Updated on December 10, 2021
Firefox has unrolled its newest version, which now supports DRM content by default.
Specifically, as of version 38 (out Tuesday) for Windows (Vista or later), Firefox will come with support for HTML5’s Encrypted Media Extension (EME) DRM standard. Instead of users manually installing Silverlight, Firefox will automatically download and install Adobe’s Content Decryption Module (CDM) once it encounters a site requiring such, like Netflix. A CDM-free traditional version of the browser is still available as a separate download, but isn’t readily linked to on Firefox’s page (here’s a link).
Why this change? Mozilla, Firefox’s maintainers, needs to stay competitive against other browsers like Safari and Chrome; thus it has no choice but to include DRM support. The general public doesn’t care much about DRM or open standards, just whether they can play Netflix. Telling the public their browser won’t work with Netflix for various technical or anti-DRM reasons is a complete non-starter.
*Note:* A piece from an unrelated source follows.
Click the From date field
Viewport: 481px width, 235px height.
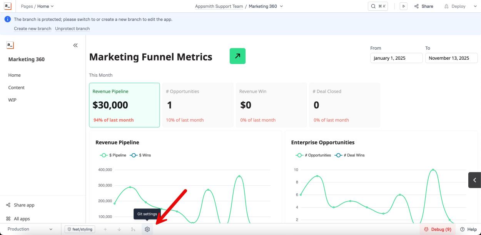pyautogui.click(x=396, y=58)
I speak from personal experience on this one; my mother wasn’t pleased when I told her Netflix (at the time) wouldn’t work on the Linux-based PC I gave her.
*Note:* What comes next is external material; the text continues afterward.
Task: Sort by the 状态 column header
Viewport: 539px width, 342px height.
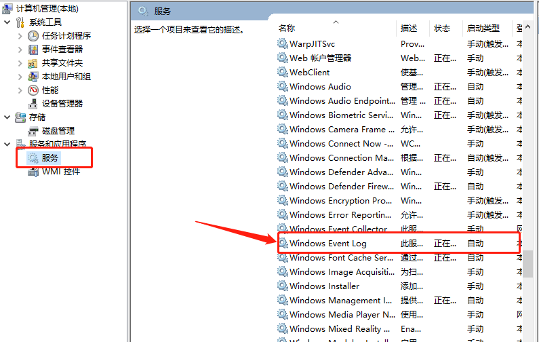Action: [442, 29]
Mozilla’s also concerned about losing market share to other browsers; the competitors all have support for the HTML5 DRM standard built-in. As of recently, Firefox’s usage share of browsers is at 11.7%, versus Chrome’s 25.7%.
Of course, Hollywood won’t give up DRM for video for anything, and the public does want Hollywood-produced fare. Thus, I’m afraid it’s not a winnable fight anytime soon. Even the long run seems doubtful; Hollywood’s insisted on DRM for video files as far back as the VHS era (Macrovision).
As noted above, this applies to Firefox’s Windows version. OS X is business as usual, i.e. manually installing Silverlight for Firefox for now. For Linux, Chrome is the only browser that’ll play DRM content on Netflix. Chrome OS, meanwhile, supports Netflix just fine.